Fredric Jameson. Archaeologies of the Future: The Desire Called Utopia and Other Science Fictions.
Gross, David S.
Fredric Jameson. Archaeologies of the Future: The Desire Called
Utopia and Other Science Fictions. New York / London. Verso (Norton,
distr.). 2005. xvi + 431 pages. $35/20 [pounds sterling]. ISBN 1-84467-033-3
IN THE FINAL SENTENCE of A Singular Modernity in 2002, Fredric
Jameson announced that "ontologies of the present demand
archaeologies of the future, not forecasts of the past." In his
massive new book, we see what he had in mind. Jameson has always
insisted on the importance of science fiction, and in this latest work
he seeks to demonstrate that in a present (ours) blinded by ideology and
fear to both past and future, the insistence of science fiction on
imagining a future different from the present constitutes a cultural
intervention of crucial significance.
Archaeologies of the Future is divided into two large sections.

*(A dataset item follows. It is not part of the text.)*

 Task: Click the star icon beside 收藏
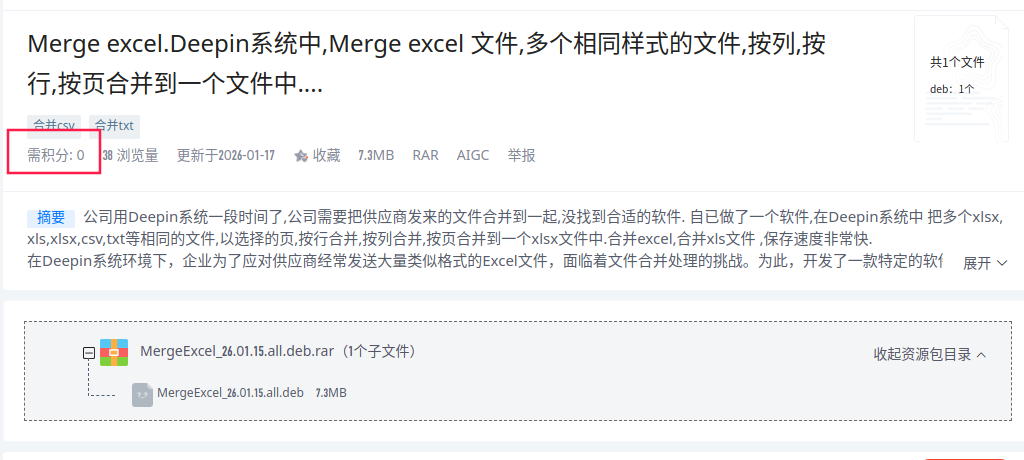[300, 156]
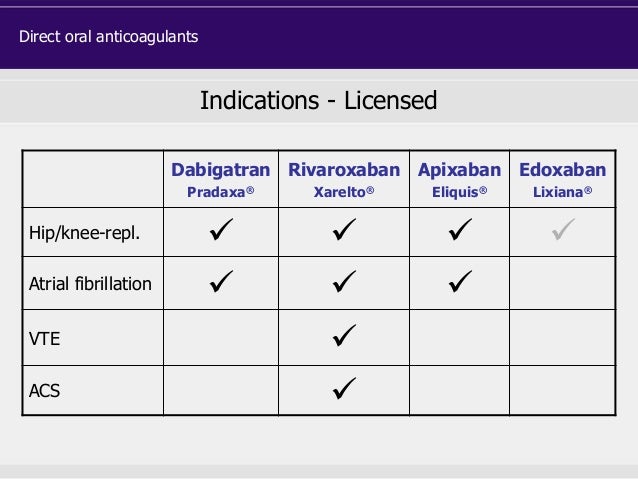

Part 1 is a 233-page essay, "The Desire Called Utopia," which
appears here for the first time. The second part of the book, entitled
"As Far as Thought Can Reach," is composed of essays
previously published elsewhere on individual science-fiction writers,
from Fourier to Kim Stanley Robinson, by way of Philip K. Dick, Ursula
Le Guin, and others.
Obviously, the title deliberately involves us in a paradox, as
Jameson requires us to get our minds around a metaphorical excavation of
the human future with tools normally used to investigate the past. The
title thus begins the central project of the book, engaging contemporary
political debate perhaps more than is usual in this author's many
books. "High theory" certainly has a presence here, but the
book more frequently confronts central popular ideological notions:
"What is crippling is not the presence of an enemy but rather the
universal belief ... that the historic alternatives to capitalism have
been proven unviable and impossible, and that no other socio-economic
system is conceivable, let alone practically available." In
"The Future as Disruption," the final chapter of "The
Desire Called Utopia," Jameson refers to the "warning"
from Clash of Civilizations author and prominent neocon spokesman Samuel
Huntington that "genuine democracy is ungovernable and that
therefore Utopian demands for absolute political freedom and
'radical democracy' are to be eschewed." "So
successful have such positions been in contemporary ideological
'discursive struggle' that most of us are probably
unconsciously convinced of these principles, and of the eternity of the
system, and incapacitated to imagine anything else in any way that
carries conviction."
Jameson's language here correctly indicates that this book is
a continuation of the project initiated in The Political Unconscious
(1981) to recover the vocation of "the desire called Utopia"
(so important in science fiction) in the service of "a politics
[that] aims at imagining, and sometimes even realizing, a system
radically different from this one." This book may be both the most
important and the most accessible volume in the large body of
Jameson's work. For more than three decades he has tried to use
"the weapons of criticism" to awaken us to the state of
emergency we inhabit, and rouse us toward intellectual and political
engagements that might contribute to struggles for change. Nowhere is
Fredric Jameson's own vocation as an author been as clear as it is
in Archaeologies of the Future. And the task he has assigned himself
could not be more urgent than it is today.